Boeing to open aerospace and autonomy centre
boeing to launch aerospace and autonomy centre

Boeing to open aerospace and autonomy centre

Aerospace giant Boeing has announced plans to open an Aerospace & Autonomy Centre in Cambridge, Massachusetts. The centre will become one of the first major tenants of MIT’s Kendall Square development.

As part of the deal, Boeing will lease 100,000 square feet inside a new 17-floor building at 314 Main Street, Cambridge. The research centre will home Boeing employees, as well as many from subsidiary Aurora Flight Sciences, the startup acquired by Boeing at the end of 2017 that’s currently developing vertical take-off and landing (VTOL) passenger drones.

Boeing to become latest Kendall Square resident

The move has obvious advantages for both parties. Boeing’s research facility feeds into MIT’s strategy to foster innovation in Kendall Square and develop the area, while also placing Boeing at the heart of an ecosystem known for leading the way in science and technology.
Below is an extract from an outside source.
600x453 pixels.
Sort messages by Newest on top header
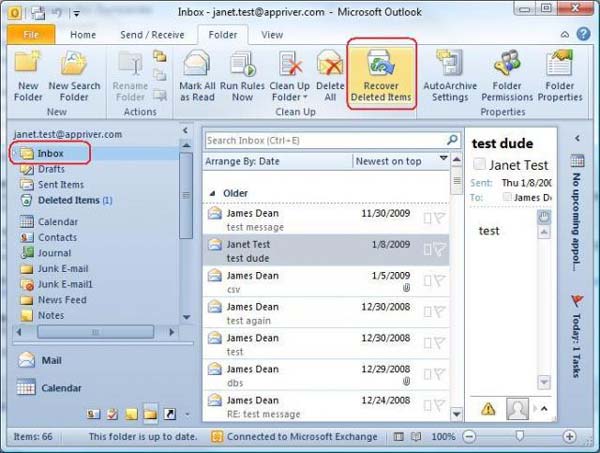click(x=387, y=161)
“It’s fitting that Boeing will join the Kendall/MIT innovation family,” said MIT Provost Martin Schmidt. “Our research interests have been intertwined for over 100 years, and we’ve worked together to advance world-changing aerospace technologies and systems.

“MIT’s Department of Aeronautics and Astronautics is the oldest program of its kind in the United States, and excels at its mission of developing new air transportation concepts, autonomous systems and small satellites through an intensive focus on cutting-edge education and research. Boeing’s presence will create an unprecedented opportunity for new synergies in this industry.”

Subsidiary Aurora Flight Sciences already has a lab in the area. It’s expected that its staff will move across to Boeing’s new location.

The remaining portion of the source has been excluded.